# [Your goal]
Write out, word for word, the stretch of the Mishimoto radiator thread from "My radiator just" through "and performs well.".

# [Selection]
───
# Mishimoto radiator



## 5ft24 (Nov 8, 2016)

Ordered a Mishimoto radiator when I discovered the factory radiator had the hairline crack under the radiator cap. Old one came out fairly easy, Mishimoto was a very tight squeeze. It actually sits closer to the engine than the factory unit, so I had to shorten the top hose where it goes on the water outlet. Also, the black cover would no longer fit. Radiator cap hit the bottom, and the clip that goes in the fan shroud sits to close to the engine. I removed the clip, and cut the raised section with the fan warning out to clear the radiator cap. Now fits like a glove!









Sent from my VS995 using Tapatalk


----------



## putoofacee (Dec 3, 2016)

How long did it take you to install the mishimoto radiator?

Sent from my SM-G928T using Tapatalk


----------



## SB71 (Feb 20, 2016)

The radiator wasn't an issue working around the condenser was kind of tricky. The clips are kind of tricky


----------



## 5ft24 (Nov 8, 2016)

putoofacee said:


> How long did it take you to install the mishimoto radiator?
> 
> Sent from my SM-G928T using Tapatalk


I think I spent about 2 hours, but I was cleaning stuff and taking my time as I went

Sent from my VS995 using Tapatalk


----------



## Plowboy (Feb 24, 2016)

Good looking install.


----------



## DaCoach (Apr 19, 2016)

My radiator just blew out and I want to replace it with an aluminum one. I was thinking about replacing it with Mishimoto. Good idea? or does anyone like another brand that fits 06 GTO?


----------



## rymcdon (Feb 9, 2016)

I had ATI Performance build me a radiator. It was larger then factory so i had to do some minor fabrication to install it. Well worth it. Looks great and performs well.


----------
───
# [Raw records]
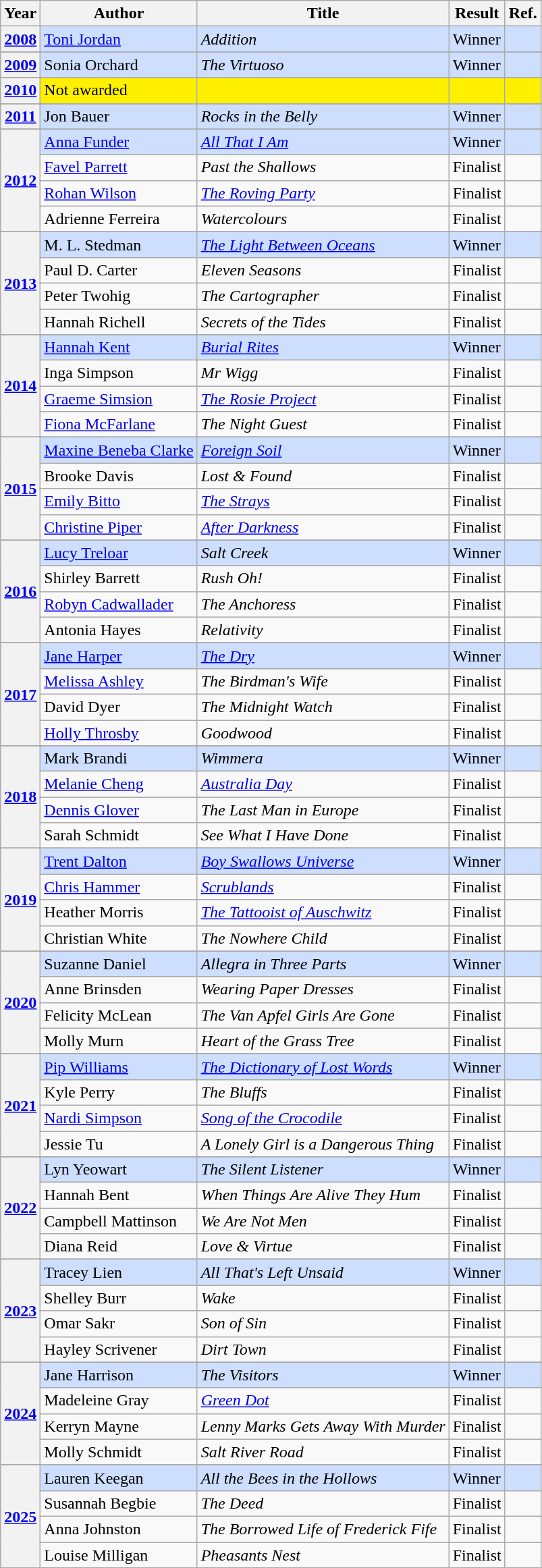
2022 (20, 1208)
Nardi Simpson (119, 1118)
Hannah Bent (119, 1195)
Fiona McFarlane (119, 425)
A Lonely Girl is a Dangerous Thing (323, 1144)
Anna Johnston (119, 1529)
Scrublands (323, 887)
The Cartographer (323, 296)
Paul D. Carter (119, 270)
Green Dot (323, 1401)
The Anchoress (323, 604)
The Dictionary of Lost Words (323, 1066)
After Darkness (323, 527)
Addition (323, 39)
Lost & Found (323, 476)
Anna Funder (119, 142)
2017 (20, 694)
Graeme Simsion (119, 399)
All That I Am (323, 142)
Boy Swallows Universe (323, 861)
2015 (20, 489)
Christian White (119, 938)
2009 (20, 65)
Peter Twohig (119, 296)
Antonia Hayes (119, 630)
Australia Day (323, 784)
Favel Parrett (119, 167)
The Dry (323, 655)
2025 (20, 1516)
Lucy Treloar (119, 553)
The Van Apfel Girls Are Gone (323, 1015)
Adrienne Ferreira (119, 219)
Pheasants Nest (323, 1554)
Title (323, 13)
2024 (20, 1413)
2014 (20, 386)
Allegra in Three Parts (323, 964)
The Deed (323, 1503)
Heart of the Grass Tree (323, 1041)
The Silent Listener (323, 1170)
Diana Reid (119, 1247)
Love & Virtue (323, 1247)
Melissa Ashley (119, 681)
David Dyer (119, 707)
We Are Not Men (323, 1221)
The Midnight Watch (323, 707)
Son of Sin (323, 1324)
Watercolours (323, 219)
Not awarded (119, 90)
The Virtuoso (323, 65)
Wake (323, 1298)
Anne Brinsden (119, 990)
2019 (20, 900)
The Rosie Project (323, 399)
Lenny Marks Gets Away With Murder (323, 1426)
Lauren Keegan (119, 1478)
2016 (20, 591)
See What I Have Done (323, 836)
All the Bees in the Hollows (323, 1478)
Suzanne Daniel (119, 964)
Brooke Davis (119, 476)
M. L. Stedman (119, 244)
Trent Dalton (119, 861)
The Nowhere Child (323, 938)
Hannah Kent (119, 348)
Foreign Soil (323, 450)
Emily Bitto (119, 502)
Song of the Crocodile (323, 1118)
Jane Harper (119, 655)
Salt River Road (323, 1452)
Sonia Orchard (119, 65)
Molly Murn (119, 1041)
The Last Man in Europe (323, 810)
Secrets of the Tides (323, 322)
Susannah Begbie (119, 1503)
Sarah Schmidt (119, 836)
Lyn Yeowart (119, 1170)
Toni Jordan (119, 39)
2010 (20, 90)
Omar Sakr (119, 1324)
Chris Hammer (119, 887)
Goodwood (323, 732)
Heather Morris (119, 913)
The Light Between Oceans (323, 244)
Maxine Beneba Clarke (119, 450)
Hannah Richell (119, 322)
Salt Creek (323, 553)
2023 (20, 1311)
2013 (20, 283)
Past the Shallows (323, 167)
Molly Schmidt (119, 1452)
Author (119, 13)
Felicity McLean (119, 1015)
The Borrowed Life of Frederick Fife (323, 1529)
Jessie Tu (119, 1144)
Eleven Seasons (323, 270)
The Night Guest (323, 425)
Christine Piper (119, 527)
Wimmera (323, 759)
Rush Oh! (323, 578)
Dennis Glover (119, 810)
Kerryn Mayne (119, 1426)
Shirley Barrett (119, 578)
Rocks in the Belly (323, 116)
Rohan Wilson (119, 193)
The Tattooist of Auschwitz (323, 913)
2020 (20, 1002)
When Things Are Alive They Hum (323, 1195)
Jane Harrison (119, 1375)
Louise Milligan (119, 1554)
The Birdman's Wife (323, 681)
The Roving Party (323, 193)
Campbell Mattinson (119, 1221)
Hayley Scrivener (119, 1349)
Shelley Burr (119, 1298)
Tracey Lien (119, 1272)
The Strays (323, 502)
Relativity (323, 630)
Kyle Perry (119, 1092)
Jon Bauer (119, 116)
Ref. (522, 13)
Burial Rites (323, 348)
Wearing Paper Dresses (323, 990)
All That's Left Unsaid (323, 1272)
2008 (20, 39)
The Visitors (323, 1375)
The Bluffs (323, 1092)
Madeleine Gray (119, 1401)
Mr Wigg (323, 373)
2012 (20, 180)
Year (20, 13)
Melanie Cheng (119, 784)
2011 (20, 116)
Mark Brandi (119, 759)
Robyn Cadwallader (119, 604)
Result (477, 13)
2021 (20, 1105)
Dirt Town (323, 1349)
2018 (20, 797)
Inga Simpson (119, 373)
Pip Williams (119, 1066)
Holly Throsby (119, 732)
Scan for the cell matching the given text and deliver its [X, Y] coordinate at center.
───
# [Answer to the task]
My radiator just blew out and I want to replace it with an aluminum one. I was thinking about replacing it with Mishimoto. Good idea? or does anyone like another brand that fits 06 GTO?


----------



## rymcdon (Feb 9, 2016)

I had ATI Performance build me a radiator. It was larger then factory so i had to do some minor fabrication to install it. Well worth it. Looks great and performs well.